> [Work request]: Transcribe the entire listing faithfully; every line must match the original.

--------------------

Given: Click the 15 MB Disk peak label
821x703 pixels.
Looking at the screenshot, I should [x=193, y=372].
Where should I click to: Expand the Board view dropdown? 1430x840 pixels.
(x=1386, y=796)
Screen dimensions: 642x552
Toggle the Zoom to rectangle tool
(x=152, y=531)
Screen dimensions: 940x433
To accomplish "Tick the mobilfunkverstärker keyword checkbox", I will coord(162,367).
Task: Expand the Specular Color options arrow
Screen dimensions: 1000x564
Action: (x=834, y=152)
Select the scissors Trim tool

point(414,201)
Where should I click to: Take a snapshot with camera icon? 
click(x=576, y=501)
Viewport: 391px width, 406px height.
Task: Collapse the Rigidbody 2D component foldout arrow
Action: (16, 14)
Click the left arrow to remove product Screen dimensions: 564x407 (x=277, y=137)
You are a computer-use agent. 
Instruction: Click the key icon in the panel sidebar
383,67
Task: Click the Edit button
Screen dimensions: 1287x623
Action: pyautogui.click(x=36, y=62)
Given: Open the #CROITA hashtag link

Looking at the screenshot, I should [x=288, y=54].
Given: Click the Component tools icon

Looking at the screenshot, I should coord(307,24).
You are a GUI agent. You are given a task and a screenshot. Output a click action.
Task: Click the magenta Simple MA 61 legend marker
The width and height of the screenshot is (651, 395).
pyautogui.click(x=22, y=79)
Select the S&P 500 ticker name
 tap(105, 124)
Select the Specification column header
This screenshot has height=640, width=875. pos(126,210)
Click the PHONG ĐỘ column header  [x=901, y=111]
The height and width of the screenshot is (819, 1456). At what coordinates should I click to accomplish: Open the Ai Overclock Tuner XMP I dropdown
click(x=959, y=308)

--------------------

> [Answer box]:
Given: Click the 15 MB Disk peak label
821x703 pixels.
Looking at the screenshot, I should [x=193, y=372].
Where should I click to: Expand the Board view dropdown? 1430x840 pixels.
(x=1386, y=796)
Screen dimensions: 642x552
Toggle the Zoom to rectangle tool
(x=152, y=531)
Screen dimensions: 940x433
To accomplish "Tick the mobilfunkverstärker keyword checkbox", I will coord(162,367).
Task: Expand the Specular Color options arrow
Screen dimensions: 1000x564
Action: (x=834, y=152)
Select the scissors Trim tool

point(414,201)
Where should I click to: Take a snapshot with camera icon? 
click(x=576, y=501)
Viewport: 391px width, 406px height.
Task: Collapse the Rigidbody 2D component foldout arrow
Action: (16, 14)
Click the left arrow to remove product Screen dimensions: 564x407 (x=277, y=137)
You are a computer-use agent. 
Instruction: Click the key icon in the panel sidebar
383,67
Task: Click the Edit button
Screen dimensions: 1287x623
Action: pyautogui.click(x=36, y=62)
Given: Open the #CROITA hashtag link

Looking at the screenshot, I should [x=288, y=54].
Given: Click the Component tools icon

Looking at the screenshot, I should coord(307,24).
You are a GUI agent. You are given a task and a screenshot. Output a click action.
Task: Click the magenta Simple MA 61 legend marker
The width and height of the screenshot is (651, 395).
pyautogui.click(x=22, y=79)
Select the S&P 500 ticker name
 tap(105, 124)
Select the Specification column header
This screenshot has height=640, width=875. pos(126,210)
Click the PHONG ĐỘ column header  [x=901, y=111]
The height and width of the screenshot is (819, 1456). At what coordinates should I click to accomplish: Open the Ai Overclock Tuner XMP I dropdown
click(x=959, y=308)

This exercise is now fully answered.